Yepishev had died in 1985, said Mamantov. He had passed on just as Gorbachev came to power. And that was a good time for a decent communist to die, in Mamantov’s opinion: Aleksey Alekseevich had been spared. Here was a man whose whole life had been devoted to Marxism–Leninism, who had helped plan the fraternal assistance to Czechoslovakia and Afghanistan. What a mercy he hadn’t lived to see the whole lot thrown away. Writing Yepishev’s entry for the Book of Heroes had been a privilege, and if nobody ever read it nowadays – well, that was what he meant. The country had been robbed of its history.
‘And did Yepishev tell you the same story about Stalin’s papers as he told Volkogonov?’
‘He did. He talked more freely towards the end. He was often ill. I visited him in the leadership clinic. Brezhnev and he were treated together by the parapsychic healer, Davitashvili.’
‘I don’t suppose he left any papers.’
‘Papers? Men like Yepishev didn’t keep pa
pers.’
‘Any relatives?’
‘None that I knew of. We never discussed families.’ Mamantov pronounced the word as if it was absurd. ‘Did you know that one of the things Aleksey had to do was interrogate Beria? Night after night. Can you imagine what that must have been like? But Beria never cracked, not once in nearly half a year, until right at the very end, after his trial, when they were strapping him to the board to shoot him. He hadn’t believed they’d dare to kill him.’
‘How do you mean, he cracked?’
‘He was squealing like a pig – that’s what Yepishev said. Shouting something about Stalin and something about an archangel. Can you imagine that? Beria, of all people, getting religious! But then they put a scarf in his mouth and shot him. I don’t know any more.’ Mamantov closed the albums tenderly and placed them back on the shelf. ‘So,’ he said, turning to face Kelso with a look of menacing innocence, ‘someone came to see you. When was this?’

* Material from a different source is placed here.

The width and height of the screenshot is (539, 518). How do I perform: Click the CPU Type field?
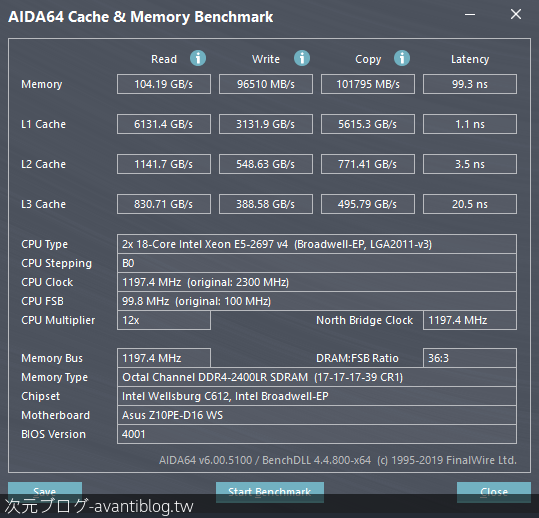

Kelso was on his guard at once. ‘I’d prefer not to say.’
‘And he told you about Stalin’s papers? He was a man, I assume? An eyewitness, from that time?’
Kelso hesitated.
‘Named?’
Kelso smiled and shook his head. Mamantov seemed to think he was back in the Lubyanka.
‘His profession, then?’
‘I can’t tell you that, either.’
‘Does he know where these papers are?’
‘Perhaps.’
‘He offered to show you?’
‘No.’
‘But you asked him to show you?’
‘No.’
‘You’re a very disappointing historian, Dr Kelso. I thought you were famous for your diligence –’
‘If you must know, he disappeared before I had the chance.’
He regretted the words the instant they were out of his mouth.
‘What do you mean, he “disappeared”?’
‘We were drinking,’ muttered Kelso. ‘I left him alone for a minute. When I came back he’d run away.’
It sounded implausible, even to his own ears.